WHAT YOU SHOULD DO:
Look through the material that follows and show every line with the string "computer".

====== DATA FOR ANALYSIS

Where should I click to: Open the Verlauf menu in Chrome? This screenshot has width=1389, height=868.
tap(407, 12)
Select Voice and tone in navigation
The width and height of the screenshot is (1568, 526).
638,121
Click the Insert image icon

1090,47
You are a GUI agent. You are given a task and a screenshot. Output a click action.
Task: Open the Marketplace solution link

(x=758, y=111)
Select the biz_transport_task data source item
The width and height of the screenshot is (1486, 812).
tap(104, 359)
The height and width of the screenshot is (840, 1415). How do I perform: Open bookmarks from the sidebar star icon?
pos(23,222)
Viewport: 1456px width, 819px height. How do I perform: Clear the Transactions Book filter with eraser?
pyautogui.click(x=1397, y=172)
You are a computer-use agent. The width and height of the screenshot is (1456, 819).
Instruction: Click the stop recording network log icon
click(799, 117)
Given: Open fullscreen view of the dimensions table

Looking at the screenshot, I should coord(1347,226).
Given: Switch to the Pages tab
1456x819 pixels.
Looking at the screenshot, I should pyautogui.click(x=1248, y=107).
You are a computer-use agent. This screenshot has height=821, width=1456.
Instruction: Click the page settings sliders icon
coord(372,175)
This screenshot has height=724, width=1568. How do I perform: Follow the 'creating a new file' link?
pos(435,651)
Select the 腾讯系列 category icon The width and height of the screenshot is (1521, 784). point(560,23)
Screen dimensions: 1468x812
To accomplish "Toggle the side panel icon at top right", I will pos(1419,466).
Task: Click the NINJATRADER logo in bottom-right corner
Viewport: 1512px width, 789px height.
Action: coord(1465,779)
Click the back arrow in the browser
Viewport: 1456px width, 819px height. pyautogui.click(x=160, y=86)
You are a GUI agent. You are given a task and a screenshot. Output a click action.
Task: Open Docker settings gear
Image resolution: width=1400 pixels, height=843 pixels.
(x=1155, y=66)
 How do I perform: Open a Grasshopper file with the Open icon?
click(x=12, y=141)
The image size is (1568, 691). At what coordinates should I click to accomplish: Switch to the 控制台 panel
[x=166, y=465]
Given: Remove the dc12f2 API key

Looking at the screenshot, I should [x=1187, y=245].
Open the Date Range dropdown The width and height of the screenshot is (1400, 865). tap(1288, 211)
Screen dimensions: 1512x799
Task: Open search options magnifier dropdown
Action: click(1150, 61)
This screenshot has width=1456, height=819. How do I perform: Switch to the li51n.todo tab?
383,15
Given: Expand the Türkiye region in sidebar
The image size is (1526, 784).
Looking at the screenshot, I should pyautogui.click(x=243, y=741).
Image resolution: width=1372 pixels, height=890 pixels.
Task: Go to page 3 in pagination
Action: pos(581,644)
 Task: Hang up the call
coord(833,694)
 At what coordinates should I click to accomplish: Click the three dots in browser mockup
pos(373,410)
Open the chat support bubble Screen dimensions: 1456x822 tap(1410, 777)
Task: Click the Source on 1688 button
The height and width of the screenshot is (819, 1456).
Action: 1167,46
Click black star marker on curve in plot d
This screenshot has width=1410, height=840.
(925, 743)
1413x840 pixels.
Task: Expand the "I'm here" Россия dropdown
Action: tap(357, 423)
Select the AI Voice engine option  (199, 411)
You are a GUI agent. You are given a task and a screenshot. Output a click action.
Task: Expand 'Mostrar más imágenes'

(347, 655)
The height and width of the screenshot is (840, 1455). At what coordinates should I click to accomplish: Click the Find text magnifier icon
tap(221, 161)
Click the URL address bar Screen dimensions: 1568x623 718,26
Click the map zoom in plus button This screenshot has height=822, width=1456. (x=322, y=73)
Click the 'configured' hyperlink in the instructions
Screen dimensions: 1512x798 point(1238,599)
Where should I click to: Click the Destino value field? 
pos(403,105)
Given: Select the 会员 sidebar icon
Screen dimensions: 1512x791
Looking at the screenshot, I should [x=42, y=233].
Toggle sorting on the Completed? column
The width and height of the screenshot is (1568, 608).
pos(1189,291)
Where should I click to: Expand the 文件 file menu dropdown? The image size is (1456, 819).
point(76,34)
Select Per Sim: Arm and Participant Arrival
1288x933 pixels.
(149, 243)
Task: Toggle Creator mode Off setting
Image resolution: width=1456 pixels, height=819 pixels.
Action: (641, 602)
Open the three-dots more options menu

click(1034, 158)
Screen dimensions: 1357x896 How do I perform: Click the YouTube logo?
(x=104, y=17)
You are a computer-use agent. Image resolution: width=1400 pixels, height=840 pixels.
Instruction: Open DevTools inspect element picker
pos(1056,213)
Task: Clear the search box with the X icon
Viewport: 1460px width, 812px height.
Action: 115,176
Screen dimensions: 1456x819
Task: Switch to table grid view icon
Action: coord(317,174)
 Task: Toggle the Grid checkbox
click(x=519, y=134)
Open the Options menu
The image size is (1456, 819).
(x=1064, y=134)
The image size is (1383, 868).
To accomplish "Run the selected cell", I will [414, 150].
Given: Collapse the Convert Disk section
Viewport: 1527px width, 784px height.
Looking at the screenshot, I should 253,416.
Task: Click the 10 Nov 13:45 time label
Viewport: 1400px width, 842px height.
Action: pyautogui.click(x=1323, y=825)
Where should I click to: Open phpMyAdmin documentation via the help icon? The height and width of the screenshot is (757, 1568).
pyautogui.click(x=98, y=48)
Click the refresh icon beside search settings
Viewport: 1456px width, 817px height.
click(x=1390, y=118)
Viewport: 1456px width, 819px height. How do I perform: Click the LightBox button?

============

WRITTEN RESPONSE:
You are a computer-use agent. The width and height of the screenshot is (1456, 819).
You are a computer-use agent. This screenshot has height=821, width=1456.
You are a computer-use agent. Image resolution: width=1400 pixels, height=840 pixels.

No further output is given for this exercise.